WordSegmentation in SymSpellPlusPlus - c++

I'd like to use C++ version of SymSpell, which is called SymSpellPlusPlus. In C# version using WordSegmentation looks like this (from the first link):
//word segmentation and correction for multi-word input strings with/without spaces
inputTerm="thequickbrownfoxjumpsoverthelazydog";
maxEditDistance = 0;
suggestion = symSpell.WordSegmentation(input);
//display term and edit distance
Console.WriteLine(suggestion.correctedString + " " + suggestion.distanceSum.ToString("N0"));
In C++ version method WordSegmentation returns shared pointer (from the second link):
...
shared_ptr<WordSegmentationItem> WordSegmentation(const char* input)
{
return WordSegmentation(input, this->maxDictionaryEditDistance, this->maxDictionaryWordLength);
}
shared_ptr<WordSegmentationItem> WordSegmentation(const char* input, size_t maxEditDistance)
{
return WordSegmentation(input, maxEditDistance, this->maxDictionaryWordLength);
}
shared_ptr<WordSegmentationItem> WordSegmentation(const char* input, size_t maxEditDistance, size_t maxSegmentationWordLength)
{
// lines 1039 - 1179 under second link
std::vector<shared_ptr<WordSegmentationItem>> compositions;
...
return compositions[circularIndex];
}
In my code I tried among others the following code:
const char* inputTerm = "whereis th elove hehad dated forImuch of thepast who couqdn'tread in sixtgrade and ins pired him";
auto suggestions = symSpell.WordSegmentation(inputTerm);
But it gives an error:
free() invalid next size (fast)
It is related to memory error, but I don't know how to overcome this problem.
Class WordSegmentationItem looks as follows (lines 292-325 in second link):
class WordSegmentationItem
{
public:
const char* segmentedString{ nullptr };
const char* correctedString{ nullptr };
u_int8_t distanceSum = 0;
double probabilityLogSum = 0;
WordSegmentationItem() { }
WordSegmentationItem(const symspell::WordSegmentationItem & p)
{
this->segmentedString = p.segmentedString;
this->correctedString = p.correctedString;
this->distanceSum = p.distanceSum;
this->probabilityLogSum = p.probabilityLogSum;
}
WordSegmentationItem& operator=(const WordSegmentationItem&) { return *this; }
WordSegmentationItem& operator=(WordSegmentationItem&&) { return *this; }
void set(const char* pSegmentedString, const char* pCorrectedString, u_int8_t pDistanceSum, double pProbabilityLogSum)
{
this->segmentedString = pSegmentedString;
this->correctedString = pCorrectedString;
this->distanceSum = pDistanceSum;
this->probabilityLogSum = pProbabilityLogSum;
}
~WordSegmentationItem()
{
delete[] segmentedString;
delete[] correctedString;
}
};
How should I get the correctedString from the WordSegmentationItem?

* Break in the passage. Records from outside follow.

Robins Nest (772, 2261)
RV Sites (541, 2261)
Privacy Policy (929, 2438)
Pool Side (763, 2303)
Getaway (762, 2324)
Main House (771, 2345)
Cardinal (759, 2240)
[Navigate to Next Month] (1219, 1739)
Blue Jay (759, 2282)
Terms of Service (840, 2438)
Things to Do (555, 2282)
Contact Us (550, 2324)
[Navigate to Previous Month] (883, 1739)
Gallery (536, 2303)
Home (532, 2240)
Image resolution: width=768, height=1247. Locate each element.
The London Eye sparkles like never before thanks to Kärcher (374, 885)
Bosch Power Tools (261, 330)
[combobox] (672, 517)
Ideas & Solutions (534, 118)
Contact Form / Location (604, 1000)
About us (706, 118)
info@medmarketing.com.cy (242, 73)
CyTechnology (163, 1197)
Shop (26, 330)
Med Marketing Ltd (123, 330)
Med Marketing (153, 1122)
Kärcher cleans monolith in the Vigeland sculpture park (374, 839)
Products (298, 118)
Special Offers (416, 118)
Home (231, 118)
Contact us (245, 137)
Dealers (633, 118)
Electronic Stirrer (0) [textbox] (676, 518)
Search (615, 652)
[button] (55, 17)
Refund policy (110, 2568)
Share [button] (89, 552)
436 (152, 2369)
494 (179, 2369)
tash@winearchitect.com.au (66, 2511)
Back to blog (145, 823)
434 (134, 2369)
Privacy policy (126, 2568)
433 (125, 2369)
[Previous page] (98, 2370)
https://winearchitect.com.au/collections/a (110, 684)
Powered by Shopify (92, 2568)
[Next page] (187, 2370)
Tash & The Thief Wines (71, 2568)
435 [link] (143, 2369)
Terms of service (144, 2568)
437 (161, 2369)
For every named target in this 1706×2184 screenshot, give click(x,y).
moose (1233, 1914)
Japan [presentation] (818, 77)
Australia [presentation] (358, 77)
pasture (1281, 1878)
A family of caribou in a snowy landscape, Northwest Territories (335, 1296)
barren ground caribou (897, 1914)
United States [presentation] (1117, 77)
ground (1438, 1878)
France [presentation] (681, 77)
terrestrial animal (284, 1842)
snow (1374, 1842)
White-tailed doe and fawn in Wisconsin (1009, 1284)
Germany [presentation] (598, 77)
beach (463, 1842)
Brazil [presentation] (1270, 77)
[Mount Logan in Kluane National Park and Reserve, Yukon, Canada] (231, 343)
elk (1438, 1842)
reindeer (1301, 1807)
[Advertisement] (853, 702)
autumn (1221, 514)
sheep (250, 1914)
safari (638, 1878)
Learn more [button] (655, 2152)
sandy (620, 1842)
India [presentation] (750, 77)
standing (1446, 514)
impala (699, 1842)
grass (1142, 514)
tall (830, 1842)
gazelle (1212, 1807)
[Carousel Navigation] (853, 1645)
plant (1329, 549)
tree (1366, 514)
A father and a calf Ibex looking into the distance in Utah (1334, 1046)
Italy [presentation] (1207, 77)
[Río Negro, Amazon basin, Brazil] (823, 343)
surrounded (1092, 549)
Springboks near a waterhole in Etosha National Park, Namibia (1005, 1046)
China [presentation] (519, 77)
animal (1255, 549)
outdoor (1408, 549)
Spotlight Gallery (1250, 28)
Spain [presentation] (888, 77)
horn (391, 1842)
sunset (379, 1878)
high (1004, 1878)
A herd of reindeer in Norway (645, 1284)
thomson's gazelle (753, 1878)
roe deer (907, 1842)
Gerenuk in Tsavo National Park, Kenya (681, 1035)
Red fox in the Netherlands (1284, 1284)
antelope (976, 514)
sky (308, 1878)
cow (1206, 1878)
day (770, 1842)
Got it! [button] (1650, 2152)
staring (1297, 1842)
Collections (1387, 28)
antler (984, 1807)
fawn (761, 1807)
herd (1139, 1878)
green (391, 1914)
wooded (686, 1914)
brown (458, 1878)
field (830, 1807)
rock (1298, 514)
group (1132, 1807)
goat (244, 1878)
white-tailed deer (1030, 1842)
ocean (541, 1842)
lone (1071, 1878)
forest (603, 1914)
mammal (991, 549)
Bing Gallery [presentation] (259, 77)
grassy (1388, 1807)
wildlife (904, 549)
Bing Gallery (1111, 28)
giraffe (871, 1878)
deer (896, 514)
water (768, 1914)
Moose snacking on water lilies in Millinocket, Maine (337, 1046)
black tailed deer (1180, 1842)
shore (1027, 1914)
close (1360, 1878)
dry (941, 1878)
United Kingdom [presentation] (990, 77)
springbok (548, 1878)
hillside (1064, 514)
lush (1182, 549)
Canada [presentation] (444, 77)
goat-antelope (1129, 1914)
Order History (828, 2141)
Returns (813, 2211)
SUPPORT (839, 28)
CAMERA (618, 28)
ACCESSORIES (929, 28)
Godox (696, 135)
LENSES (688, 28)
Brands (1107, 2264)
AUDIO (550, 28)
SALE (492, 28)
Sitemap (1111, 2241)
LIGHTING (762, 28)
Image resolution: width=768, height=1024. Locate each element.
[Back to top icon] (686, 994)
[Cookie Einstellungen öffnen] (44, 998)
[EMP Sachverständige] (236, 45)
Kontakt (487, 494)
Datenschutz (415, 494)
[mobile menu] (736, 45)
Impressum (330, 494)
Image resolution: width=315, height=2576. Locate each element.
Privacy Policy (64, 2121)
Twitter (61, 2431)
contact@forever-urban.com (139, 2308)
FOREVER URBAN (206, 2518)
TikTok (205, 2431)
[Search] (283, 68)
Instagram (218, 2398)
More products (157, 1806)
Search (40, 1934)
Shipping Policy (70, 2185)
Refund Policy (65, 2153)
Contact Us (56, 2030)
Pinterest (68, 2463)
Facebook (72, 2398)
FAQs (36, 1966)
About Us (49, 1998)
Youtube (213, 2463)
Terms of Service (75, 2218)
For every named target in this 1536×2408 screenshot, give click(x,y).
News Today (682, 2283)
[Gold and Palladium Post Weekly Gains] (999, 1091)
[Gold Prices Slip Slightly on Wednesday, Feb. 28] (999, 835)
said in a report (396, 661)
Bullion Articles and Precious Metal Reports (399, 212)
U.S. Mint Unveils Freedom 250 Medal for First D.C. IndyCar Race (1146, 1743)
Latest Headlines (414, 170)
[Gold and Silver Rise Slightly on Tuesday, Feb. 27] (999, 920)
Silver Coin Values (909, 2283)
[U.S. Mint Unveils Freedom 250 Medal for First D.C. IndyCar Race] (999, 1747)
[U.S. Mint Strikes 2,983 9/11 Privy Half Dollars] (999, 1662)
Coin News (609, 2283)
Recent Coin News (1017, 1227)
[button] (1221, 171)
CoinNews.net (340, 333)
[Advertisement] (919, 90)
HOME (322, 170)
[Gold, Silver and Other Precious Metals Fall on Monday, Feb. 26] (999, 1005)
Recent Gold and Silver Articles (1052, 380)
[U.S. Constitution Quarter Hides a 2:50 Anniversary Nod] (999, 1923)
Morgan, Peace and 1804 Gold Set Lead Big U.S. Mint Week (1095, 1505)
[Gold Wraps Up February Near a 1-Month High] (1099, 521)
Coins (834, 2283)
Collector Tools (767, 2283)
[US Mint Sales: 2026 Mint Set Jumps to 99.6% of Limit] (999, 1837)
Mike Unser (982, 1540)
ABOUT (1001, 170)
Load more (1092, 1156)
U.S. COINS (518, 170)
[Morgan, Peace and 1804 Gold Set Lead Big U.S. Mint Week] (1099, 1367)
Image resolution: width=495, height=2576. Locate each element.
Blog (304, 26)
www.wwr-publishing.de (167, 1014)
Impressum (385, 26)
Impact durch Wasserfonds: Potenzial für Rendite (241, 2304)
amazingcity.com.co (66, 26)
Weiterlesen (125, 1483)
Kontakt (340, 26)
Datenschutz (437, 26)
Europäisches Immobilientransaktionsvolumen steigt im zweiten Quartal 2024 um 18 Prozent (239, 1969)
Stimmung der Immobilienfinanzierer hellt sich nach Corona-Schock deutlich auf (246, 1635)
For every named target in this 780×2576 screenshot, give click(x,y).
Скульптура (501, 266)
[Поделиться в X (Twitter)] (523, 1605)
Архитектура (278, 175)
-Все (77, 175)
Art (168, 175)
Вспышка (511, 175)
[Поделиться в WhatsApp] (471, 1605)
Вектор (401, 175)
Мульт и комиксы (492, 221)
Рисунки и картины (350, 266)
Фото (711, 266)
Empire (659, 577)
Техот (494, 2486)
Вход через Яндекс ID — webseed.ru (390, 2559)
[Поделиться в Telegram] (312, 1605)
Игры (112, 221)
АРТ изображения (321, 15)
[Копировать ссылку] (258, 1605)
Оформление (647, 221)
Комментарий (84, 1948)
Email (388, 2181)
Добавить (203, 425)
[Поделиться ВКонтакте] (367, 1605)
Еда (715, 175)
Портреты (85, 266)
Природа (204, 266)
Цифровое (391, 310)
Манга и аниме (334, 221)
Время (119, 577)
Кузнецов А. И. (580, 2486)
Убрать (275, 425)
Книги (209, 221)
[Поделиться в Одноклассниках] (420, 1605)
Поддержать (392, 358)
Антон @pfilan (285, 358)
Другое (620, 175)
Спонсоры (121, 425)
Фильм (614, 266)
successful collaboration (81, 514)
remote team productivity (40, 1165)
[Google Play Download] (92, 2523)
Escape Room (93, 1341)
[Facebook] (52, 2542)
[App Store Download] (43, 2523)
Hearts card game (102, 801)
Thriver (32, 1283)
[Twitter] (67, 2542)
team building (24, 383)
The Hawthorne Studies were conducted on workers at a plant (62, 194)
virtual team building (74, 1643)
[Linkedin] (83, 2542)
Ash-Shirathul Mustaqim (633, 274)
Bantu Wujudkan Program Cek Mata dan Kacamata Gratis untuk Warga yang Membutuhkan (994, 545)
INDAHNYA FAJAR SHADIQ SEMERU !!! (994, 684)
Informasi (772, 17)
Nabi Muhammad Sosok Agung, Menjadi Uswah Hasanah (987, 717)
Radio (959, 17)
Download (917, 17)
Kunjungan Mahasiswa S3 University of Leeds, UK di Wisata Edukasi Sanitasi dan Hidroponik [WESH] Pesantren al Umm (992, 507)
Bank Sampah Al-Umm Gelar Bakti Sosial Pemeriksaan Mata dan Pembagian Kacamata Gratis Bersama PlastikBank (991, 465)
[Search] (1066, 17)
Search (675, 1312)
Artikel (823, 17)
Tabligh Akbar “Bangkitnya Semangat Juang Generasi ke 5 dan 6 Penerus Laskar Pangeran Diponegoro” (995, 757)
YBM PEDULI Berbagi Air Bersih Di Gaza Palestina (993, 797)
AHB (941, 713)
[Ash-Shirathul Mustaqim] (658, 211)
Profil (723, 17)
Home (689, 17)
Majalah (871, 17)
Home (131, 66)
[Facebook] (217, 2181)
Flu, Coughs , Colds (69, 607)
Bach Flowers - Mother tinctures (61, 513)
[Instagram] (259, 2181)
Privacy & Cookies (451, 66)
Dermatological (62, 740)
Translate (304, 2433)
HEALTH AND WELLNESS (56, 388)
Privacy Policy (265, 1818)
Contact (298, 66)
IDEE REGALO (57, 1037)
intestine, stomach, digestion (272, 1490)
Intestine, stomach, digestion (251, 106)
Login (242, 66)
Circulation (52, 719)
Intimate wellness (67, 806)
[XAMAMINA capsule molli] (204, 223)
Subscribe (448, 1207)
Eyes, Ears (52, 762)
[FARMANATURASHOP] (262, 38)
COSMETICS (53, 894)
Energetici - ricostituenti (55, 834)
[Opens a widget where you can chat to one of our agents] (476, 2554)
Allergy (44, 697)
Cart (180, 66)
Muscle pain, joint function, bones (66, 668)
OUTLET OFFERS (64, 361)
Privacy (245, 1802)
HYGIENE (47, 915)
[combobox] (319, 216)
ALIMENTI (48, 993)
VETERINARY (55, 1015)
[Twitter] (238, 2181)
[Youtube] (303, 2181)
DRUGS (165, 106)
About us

The library is buggy and the author needs to make some fixes.
First, compiling gives us a warning about SuggestItem::ShallowCopy, which returns a local variable by reference. Very bad! We can change that to return by value, probably.
This doesn't fix the crash, though.
If we clone the library's repo then run the following testcase in a debugger:
#include "symspell6.h"
int main()
{
const char* inputTerm = "whereis th elove hehad dated forlmuch of thepast who couqdn'tread in sixtgrade and ins pired him";
symspell::SymSpell symSpell;
auto suggestions = symSpell.WordSegmentation(inputTerm);
}
…we see that returning compositions[circularIndex] from the WordSegmentation function is causing an invalid access in the shared_ptr constructor. This suggests that circularIndex is out-of-bounds and giving us a non-existent shared_ptr. Indeed, circularIndex is 95 but compositions.size() is 0!
The function is lacking some serious error checking.
Now, only the author (or at least someone who knows what the library is supposed to do; that's not me!) can fix this properly. But as a quick patch I added the following after line 1055:
if (compositions.empty())
return nullptr;
…and it now at least runs.
It seems that the function assumes the dictionary is non-empty. I don't know whether that's expected behaviour or not (other than the missing error checking as detailed above).
The project is in serious need of some documentation, because no preconditions or postconditions are mentioned for these functions and there is no indication as to how the library is supposed to be used. Again, the author should fix these things.

Related

Is there a C++ Language Feature Mark a Variable to Prevent/Warn about Later Usage in the same Scope?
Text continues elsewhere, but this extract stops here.